-- TEXT FOR ANALYSIS --
--- START ---
I have had nothing but problems with my ignition system and carb. No doubt due to some problems that came with the car, mistakes made by my mechanics and/or bad parts that we have put in. Or some evil combination.

About 6 months ago, we removed the lean burn. Everything worked well for a couple of months, but then the ignition began cutting off at random times. We diagnosed that as a faulty orange box (ICM). Put in a ICM made by standard and that stopped producing spark after a couple of weeks. Completely. Now we have put in a chrome ICM made by Mopar. That problem seems to be solved, and the spark is strong. Starting is either instantaneous (just after shutting down) or after just a bit of cranking when cold. I can live with it. The choke works well.

But the engine runs a bit rough at idle, especially when warm. Barely noticeable, but it is there sometimes (and sometimes not when the engine is cold). Feels like a very tiny rumble/misfire. And the engine stumbles and bogs just a little bit when you accelerate very gently from idle or a stopped position (on the flat). Or when you go up a hill, very slowly, from a stop. As you speed up past 10-20 MPH or so, the engine smoothes out and runs perfectly. At highway speeds, she runs like a champ. Smooth.
--- END ---
-- SOURCE MATERIAL --
--- START ---
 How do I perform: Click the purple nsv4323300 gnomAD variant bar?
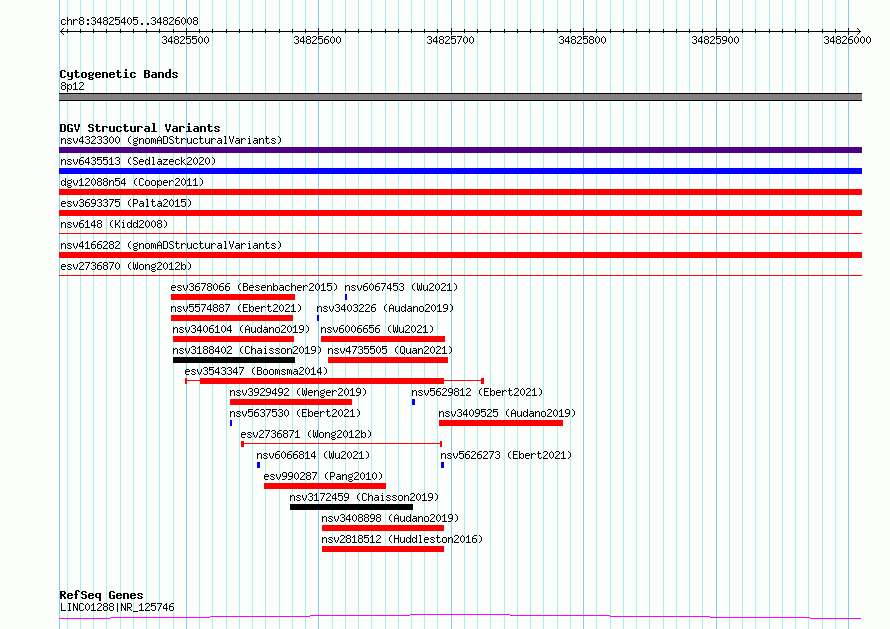460,150
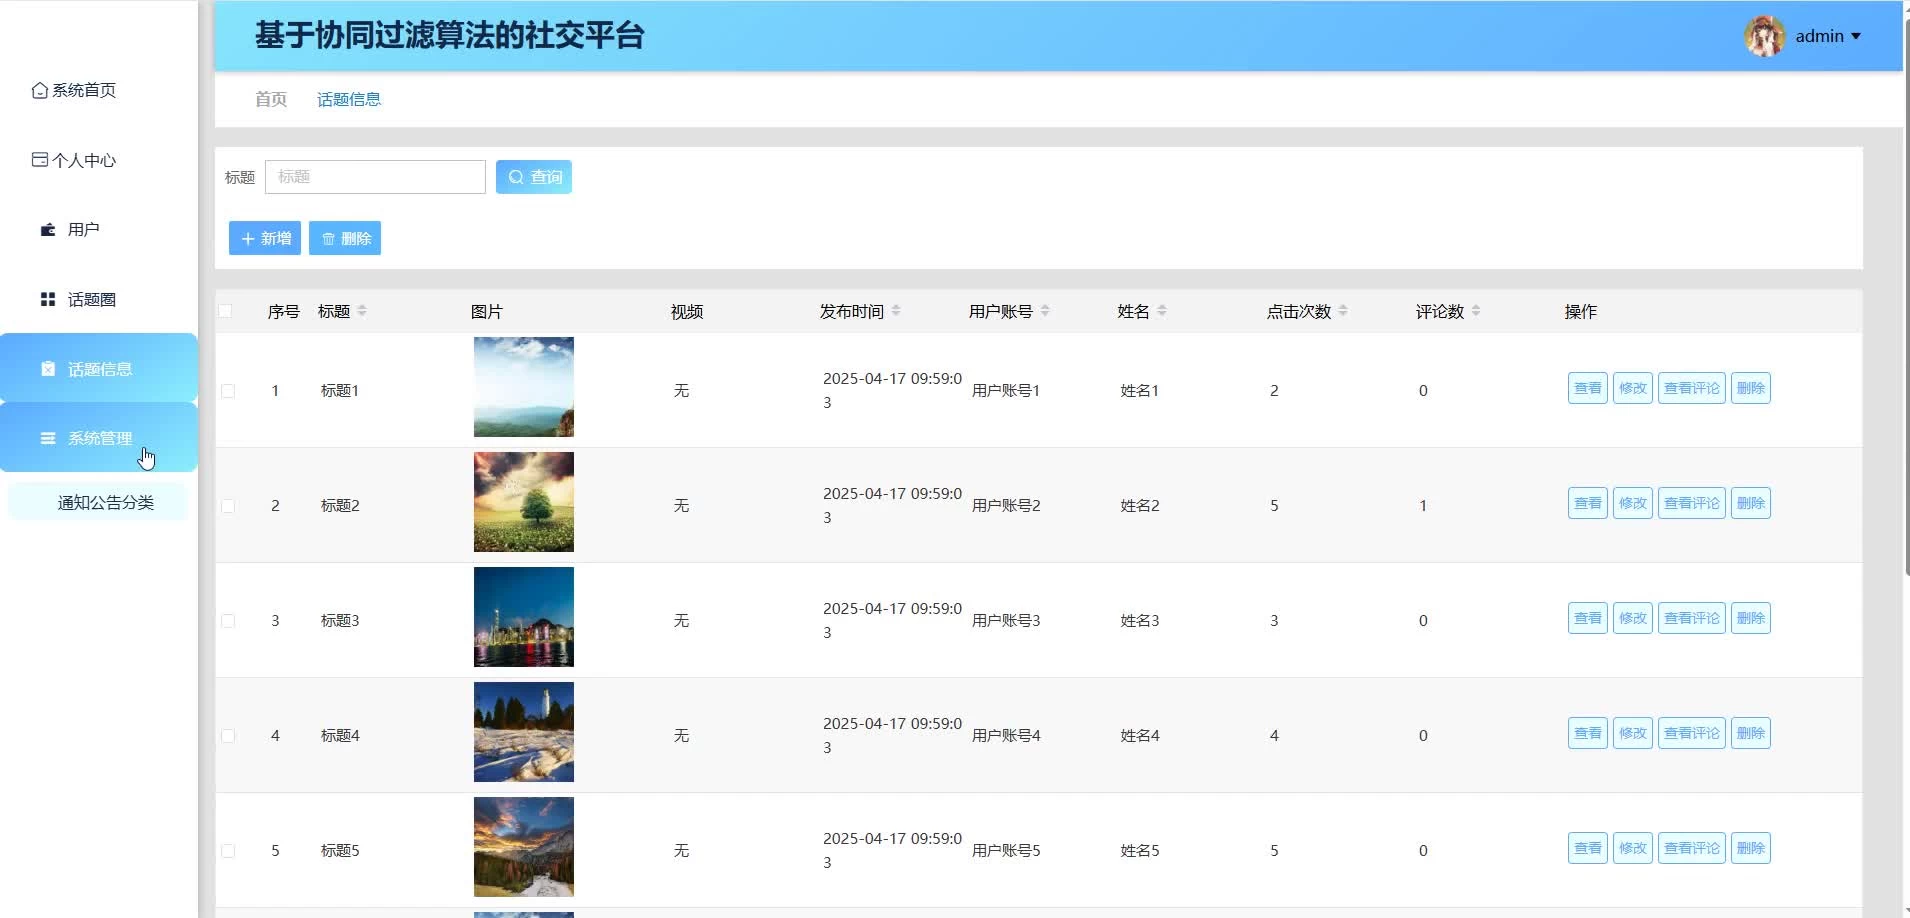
--- END ---
-- WORK INSTRUCTION 1 --
Reproduce the passage of the text about the car's ignition and carburetor problems from "I have had nothing" up to and including "some evil combination.".
-- WORK INSTRUCTION 2 --
List, in order, each ignition control module that the text about the car's ignition and carburetor problems says was used in the car.

-- WRITTEN REPLY 1 --
I have had nothing but problems with my ignition system and carb. No doubt due to some problems that came with the car, mistakes made by my mechanics and/or bad parts that we have put in. Or some evil combination.

-- WRITTEN REPLY 2 --
- The faulty orange box (ICM)
- An ICM made by Standard, which stopped producing spark after a couple of weeks
- A chrome ICM made by Mopar